This has not been an inspiring year in thoroughbred racing. The horses who were supposed to be the stars of the 1981 season -- Genuine Risk, Jaklin Klugman, Lord Avie -- all have flopped. Pleasant Colony looked likely to win the horse of the year title virtually by default, but he demonstrated his limitations Saturday when he finished fourth in the Marlboro Cup.

But now a genuine star may be appearing on the horizon. Television viewers got their first glimpse of Before Dawn when she demolished some of the country's best 2-year-old fillies in the stake that preceded the Marlboro Cup. Having scored five straight victories over members of her own sex by a combined total of 29 lengths, she will attempt a rare feat next month, running against colts in the Champagne Stakes. No filly has won that race in 55 years. If she is successful, she will probably be the future-book favorite to win the 1982 Kentucky Derby. No filly has ever occupied that role.

Trainer John Veitch could not have imagined any of this just a few months ago. Before Dawn was overshadowed by a score of better-bred, better-looking 2-year-olds that Veitch trains for Calumet Farm.

"She didn't look the part, she didn't act the part," Veitch said. "Only once she showed a little flair in the morning when she outworked another horse, but she went right back to training normally, with no particular brilliance. Even when she galloped, she'd kind of dog it around the track. But when I put her in a race, it was like Dr. Jekyll and Mr. Hyde. She shocked me."

Before Dawn won her racing debut in mid-June by nearly seven lengths, and since then has run away with four stakes in a row. Saturday, jockey Jorge Velasquez barely had to move a muscle as the filly ran away to a 6 1/2-length victory in the $75,000 Matron Stakes.

While Before Dawn has been winning races for fillies with such authority, not a single 2-year-old colt has been showing comparable ability. Veitch has been presented with a historical opportunity -- or a fatal temptation.

Since he has been training the Calumet horses, Veitch has developed outstanding racehorses, but has also displayed one recurrent weakness: an exuberance that makes him push his horses too hard, ask too much of them too soon. There is no surer way to ruin a good thoroughbred.

Even Veitch's mother raised her eyebrows when she heard that her son was planning to run a 2-year-old filly in a stake for colts. She reminded him that his father, also a famous trainer, had done the same thing back in 1946; he won the race, but the filly was never the same afterward. "My mother told me I'm a damned fool," Veitch said.

But he was undeterred from his course of action. Veitch knows that Before Dawn will win the 2-year-old filly championship even if she were trounced by the colts, so he is in a virtual can't-lose position. He recalled that he had run his two champion fillies, Davona Dale and Our Mims, against colts unsuccessfully, but said, "It didn't do them any harm. After Davona Dale lost to colts, she won eight stakes in a row."

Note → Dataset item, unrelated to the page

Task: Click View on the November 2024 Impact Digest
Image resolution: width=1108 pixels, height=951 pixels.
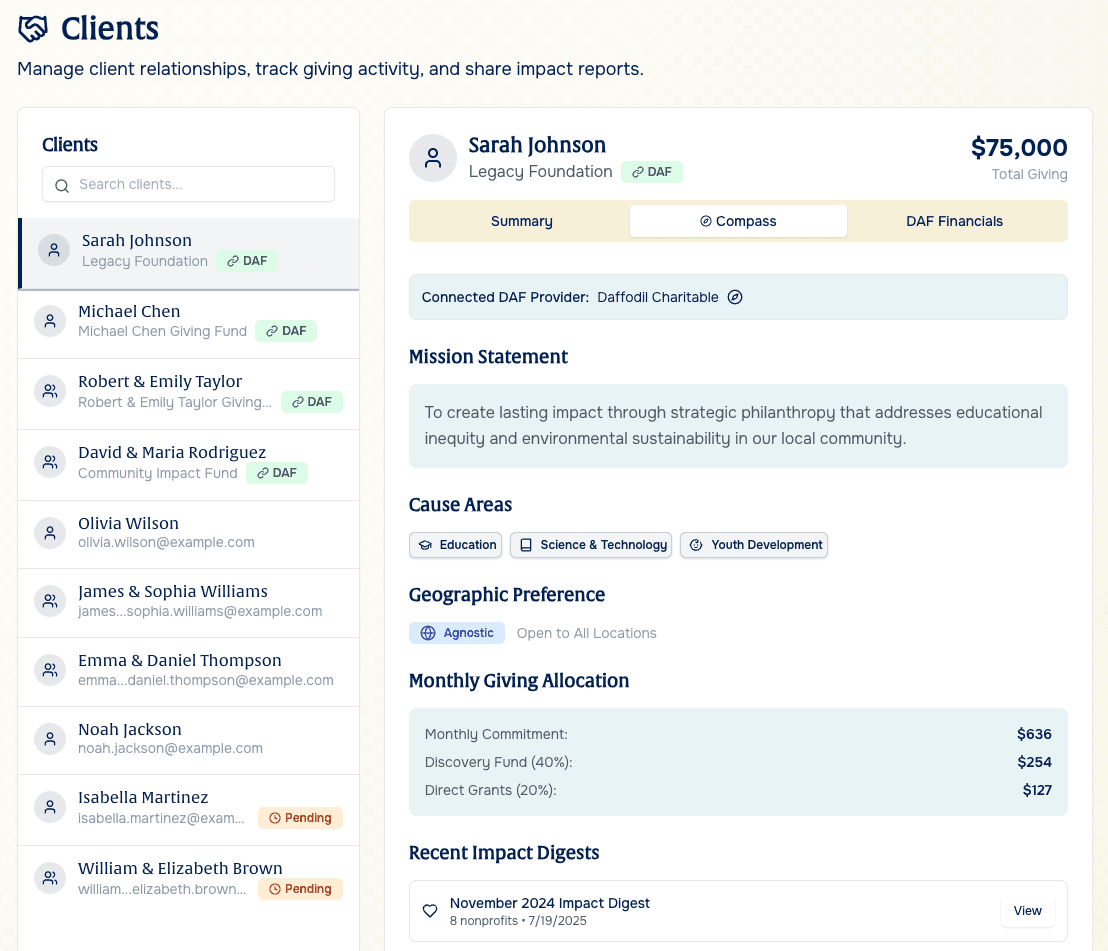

While he sees little risk involved in running Before Dawn against colts, he can entertain visions of glory. "This is an exceptional filly, and I'd like to give her a chance to win the Champagne," Veitch said. From what I've seen thus far, there's not a good colt around and she has a good chance to win it. If she does, and Pleasant Colony doesn't come back to win his next race, she might even be a candidate for horse of the year.

"Before Dawn has a chance to immortalize herself. You don't get a chance like that very often."